= TruckVault's Xtreme Hunts =

TruckVault's Xtreme Hunts is a television series on the Versus Cable Network. It first aired August 1, 2008.

==Overview==
TruckVault's Xtreme Hunts is a blend of reality and extreme hunting. Each episode follows host Mark Kayser, portrayed as an average family man, undertaking the quest of extreme hunts across North America. Kayser hunts large and small game across harsh terrain and through inclement weather while providing tips on hunting, game calling, gear, physical conditioning and other topics.

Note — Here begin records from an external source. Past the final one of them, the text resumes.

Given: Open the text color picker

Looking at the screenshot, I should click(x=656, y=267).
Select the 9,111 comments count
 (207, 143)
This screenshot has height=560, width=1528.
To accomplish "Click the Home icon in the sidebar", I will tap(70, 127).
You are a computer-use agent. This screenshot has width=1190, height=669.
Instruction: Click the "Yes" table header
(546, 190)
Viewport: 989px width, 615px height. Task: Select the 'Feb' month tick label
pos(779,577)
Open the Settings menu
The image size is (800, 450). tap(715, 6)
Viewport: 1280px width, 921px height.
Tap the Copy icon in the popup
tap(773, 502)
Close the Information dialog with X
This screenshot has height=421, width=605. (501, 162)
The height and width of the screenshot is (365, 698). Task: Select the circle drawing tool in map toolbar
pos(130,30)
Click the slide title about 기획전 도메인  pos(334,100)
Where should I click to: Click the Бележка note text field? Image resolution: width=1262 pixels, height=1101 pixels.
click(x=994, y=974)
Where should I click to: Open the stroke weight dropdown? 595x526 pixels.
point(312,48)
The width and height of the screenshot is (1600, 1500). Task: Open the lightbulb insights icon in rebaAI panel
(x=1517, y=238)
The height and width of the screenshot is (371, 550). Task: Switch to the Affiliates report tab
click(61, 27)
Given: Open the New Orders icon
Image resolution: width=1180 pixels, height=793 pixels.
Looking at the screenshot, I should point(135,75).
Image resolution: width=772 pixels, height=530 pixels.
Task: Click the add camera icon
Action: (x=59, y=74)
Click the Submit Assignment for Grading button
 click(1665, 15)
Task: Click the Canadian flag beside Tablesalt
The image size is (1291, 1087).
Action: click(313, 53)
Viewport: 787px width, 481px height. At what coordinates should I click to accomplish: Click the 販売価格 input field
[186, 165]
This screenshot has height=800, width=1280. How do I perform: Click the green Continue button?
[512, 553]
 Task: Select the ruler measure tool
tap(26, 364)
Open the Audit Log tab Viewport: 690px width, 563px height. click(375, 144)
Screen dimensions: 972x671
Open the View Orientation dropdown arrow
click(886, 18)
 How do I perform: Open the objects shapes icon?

The series also features a number of "Hero Hunts" to honor law enforcement heroes. Three heroes of law enforcement were selected to film with Mark and the crew as a give back for the tireless hours of public service our men and women of public safety put in. Mark Kayser invites these outstanding individuals nominated by their peers to join him on a televised hunt as a way of thanking them for that service. These hunts take place in South Dakota, Montana and Colorado during the season and feature some great pheasant, prairie chicken and waterfowl hunts.

TruckVault's Xtreme Hunts is filmed and produced entirely in HD by Orion Multimedia. In 2009 a production change has been made and Careco will be the new producer. It airs on the Versus Network in 2008 on Fridays at 3:30 p.m. EDT and Saturdays at 11:30 a.m. EDT.